# South Bend 10K Reverse Tumbler



## Wheels17 (Apr 12, 2013)

I had a sudden problem with oil leakage from the non-chuck end of the spindle on my 10K that prompted me to pull the spindle to look for plugged oil passages or other problems. I bought the book and felt kit from ILION Industrial and proceeded to pull the spindle.  I didn't find anything, the spindle and bearings look good. I replaced the old oiling felts with the ones in the kit, lubed the cone pulley with Superlube and did the needle bearing replacement of the fiber washer.  One thing here that I'm not sure about is the clearance between the bull gear and the headstock casting.  I pulled the spindle in until I had .007 clearance between the ring behind the threads and the headstock (.005 recommended), but there is a significant gap between the bull gear and the headstock bearing.  Using feeler gauges, I measure it as .039".  Is this normal?

My reverse tumbler was loaded with the grease used by the prior owner, and I decided that, as long as I had it off and had the felts, I'd replace them.  Now I'm a bit confused.  The instructions in the book basically say "replace the old felts with new" and they say they are to be pulled through with hooks.  Not much detail.  Even pulling them out I had problems hooking the felt with the wires.

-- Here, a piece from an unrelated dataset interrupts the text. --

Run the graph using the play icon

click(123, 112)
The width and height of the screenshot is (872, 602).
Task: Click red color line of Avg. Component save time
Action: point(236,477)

The poor quality sketch below shows how  I think the felts were installed on the tumbler before I pulled them out.  All three seemed to be full length, meaning that they all had to be pulled into the passage underneath the oil cup.  I seems like this would be pretty tricky, and I wanted to be sure I was installing them correctly before I struggled with manipulating them into the position shown.  Also, would they be easier to install wetted with oil, or dry?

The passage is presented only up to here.